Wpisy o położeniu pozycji
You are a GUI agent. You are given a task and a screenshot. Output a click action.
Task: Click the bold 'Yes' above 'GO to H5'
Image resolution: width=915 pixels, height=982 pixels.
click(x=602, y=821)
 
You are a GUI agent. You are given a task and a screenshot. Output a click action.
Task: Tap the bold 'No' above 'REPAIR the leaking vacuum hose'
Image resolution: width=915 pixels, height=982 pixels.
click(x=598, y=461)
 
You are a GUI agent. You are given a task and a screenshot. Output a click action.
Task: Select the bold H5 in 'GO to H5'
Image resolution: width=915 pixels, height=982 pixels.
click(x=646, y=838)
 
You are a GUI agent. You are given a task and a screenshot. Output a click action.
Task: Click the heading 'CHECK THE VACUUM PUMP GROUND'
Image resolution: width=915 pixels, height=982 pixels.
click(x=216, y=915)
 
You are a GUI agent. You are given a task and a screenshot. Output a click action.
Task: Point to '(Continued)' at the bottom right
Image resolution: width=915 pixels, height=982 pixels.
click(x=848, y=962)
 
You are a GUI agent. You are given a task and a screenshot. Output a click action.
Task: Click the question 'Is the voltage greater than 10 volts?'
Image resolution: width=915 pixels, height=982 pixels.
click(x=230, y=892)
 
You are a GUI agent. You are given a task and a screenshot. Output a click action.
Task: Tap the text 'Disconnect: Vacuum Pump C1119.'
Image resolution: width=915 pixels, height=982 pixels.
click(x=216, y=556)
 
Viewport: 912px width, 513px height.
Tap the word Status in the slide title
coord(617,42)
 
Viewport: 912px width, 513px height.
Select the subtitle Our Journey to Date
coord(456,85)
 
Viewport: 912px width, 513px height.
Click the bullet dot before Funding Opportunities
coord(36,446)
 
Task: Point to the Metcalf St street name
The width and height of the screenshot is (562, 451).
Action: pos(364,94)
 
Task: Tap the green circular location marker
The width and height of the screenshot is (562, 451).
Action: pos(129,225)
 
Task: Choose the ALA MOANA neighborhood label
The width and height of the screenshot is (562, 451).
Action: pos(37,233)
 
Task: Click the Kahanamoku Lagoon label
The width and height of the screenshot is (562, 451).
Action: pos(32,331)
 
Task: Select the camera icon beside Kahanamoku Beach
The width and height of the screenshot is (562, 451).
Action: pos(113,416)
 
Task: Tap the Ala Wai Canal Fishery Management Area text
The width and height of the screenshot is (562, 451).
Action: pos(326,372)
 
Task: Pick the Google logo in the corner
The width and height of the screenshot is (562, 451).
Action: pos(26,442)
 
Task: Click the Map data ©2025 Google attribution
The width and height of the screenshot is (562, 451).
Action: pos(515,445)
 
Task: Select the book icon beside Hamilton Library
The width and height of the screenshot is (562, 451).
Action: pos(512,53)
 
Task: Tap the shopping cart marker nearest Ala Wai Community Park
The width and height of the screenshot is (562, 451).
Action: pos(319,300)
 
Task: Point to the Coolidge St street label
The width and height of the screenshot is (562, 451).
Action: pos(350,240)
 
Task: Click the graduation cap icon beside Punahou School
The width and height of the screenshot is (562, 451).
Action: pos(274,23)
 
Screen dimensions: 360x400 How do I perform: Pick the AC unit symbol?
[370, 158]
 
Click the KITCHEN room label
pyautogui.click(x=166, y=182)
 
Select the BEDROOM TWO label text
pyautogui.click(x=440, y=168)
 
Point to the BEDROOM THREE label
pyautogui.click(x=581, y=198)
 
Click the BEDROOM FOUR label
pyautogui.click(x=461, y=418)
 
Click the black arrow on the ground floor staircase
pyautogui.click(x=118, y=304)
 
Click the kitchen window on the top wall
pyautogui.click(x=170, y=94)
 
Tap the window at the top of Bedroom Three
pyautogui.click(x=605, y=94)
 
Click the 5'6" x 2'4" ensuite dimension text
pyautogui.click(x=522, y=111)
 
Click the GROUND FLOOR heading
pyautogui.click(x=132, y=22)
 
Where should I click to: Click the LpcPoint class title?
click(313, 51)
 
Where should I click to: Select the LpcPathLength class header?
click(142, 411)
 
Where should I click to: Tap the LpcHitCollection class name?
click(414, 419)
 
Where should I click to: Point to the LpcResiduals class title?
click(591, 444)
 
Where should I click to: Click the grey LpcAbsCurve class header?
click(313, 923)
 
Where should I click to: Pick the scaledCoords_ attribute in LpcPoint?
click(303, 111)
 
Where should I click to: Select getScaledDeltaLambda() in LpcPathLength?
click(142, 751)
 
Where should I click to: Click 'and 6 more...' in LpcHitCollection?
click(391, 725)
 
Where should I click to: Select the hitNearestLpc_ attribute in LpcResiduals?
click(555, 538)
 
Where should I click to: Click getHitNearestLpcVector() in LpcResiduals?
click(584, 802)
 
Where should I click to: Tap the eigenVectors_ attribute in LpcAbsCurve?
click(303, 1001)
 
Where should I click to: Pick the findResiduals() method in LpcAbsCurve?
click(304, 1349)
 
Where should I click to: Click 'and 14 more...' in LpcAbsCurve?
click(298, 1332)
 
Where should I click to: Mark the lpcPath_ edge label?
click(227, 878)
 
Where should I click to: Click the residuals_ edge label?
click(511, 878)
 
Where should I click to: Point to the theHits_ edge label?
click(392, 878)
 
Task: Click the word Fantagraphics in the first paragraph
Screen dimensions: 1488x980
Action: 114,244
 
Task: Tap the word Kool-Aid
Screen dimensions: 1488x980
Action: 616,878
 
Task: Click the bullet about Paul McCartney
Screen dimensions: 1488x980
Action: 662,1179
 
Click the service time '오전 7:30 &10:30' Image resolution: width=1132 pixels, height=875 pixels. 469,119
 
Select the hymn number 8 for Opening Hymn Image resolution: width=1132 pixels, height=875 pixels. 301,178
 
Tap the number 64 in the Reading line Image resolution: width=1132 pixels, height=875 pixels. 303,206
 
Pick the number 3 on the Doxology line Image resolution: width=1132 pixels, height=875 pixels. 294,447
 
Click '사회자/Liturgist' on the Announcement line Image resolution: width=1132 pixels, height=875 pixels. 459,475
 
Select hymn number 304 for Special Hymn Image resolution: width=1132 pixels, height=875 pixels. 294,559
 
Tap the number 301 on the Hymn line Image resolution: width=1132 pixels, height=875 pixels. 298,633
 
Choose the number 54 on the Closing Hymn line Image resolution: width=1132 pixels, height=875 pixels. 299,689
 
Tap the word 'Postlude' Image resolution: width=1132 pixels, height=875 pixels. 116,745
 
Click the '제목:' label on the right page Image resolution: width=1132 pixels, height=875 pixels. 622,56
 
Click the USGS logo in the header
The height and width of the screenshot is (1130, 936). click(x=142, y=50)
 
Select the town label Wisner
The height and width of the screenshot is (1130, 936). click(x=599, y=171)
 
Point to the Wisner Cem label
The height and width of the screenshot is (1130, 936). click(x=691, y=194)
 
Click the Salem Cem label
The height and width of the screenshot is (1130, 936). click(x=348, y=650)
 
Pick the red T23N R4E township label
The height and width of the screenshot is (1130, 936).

Treść zadania: Proszę przepisać w całości wszystko od wiersza zawierającego "Task: Click the word" aż po wiersz zawierający "Click the service" włącznie. Każdą współrzędną w odpowiedziach należy przy tym przesunąć o -139.

Odpowiedź:
Task: Click the word Fantagraphics in the first paragraph
Screen dimensions: 1488x980
Action: -25,105
 
Task: Tap the word Kool-Aid
Screen dimensions: 1488x980
Action: 477,739
 
Task: Click the bullet about Paul McCartney
Screen dimensions: 1488x980
Action: 523,1040
 
Click the service time '오전 7:30 &10:30' Image resolution: width=1132 pixels, height=875 pixels. 330,-20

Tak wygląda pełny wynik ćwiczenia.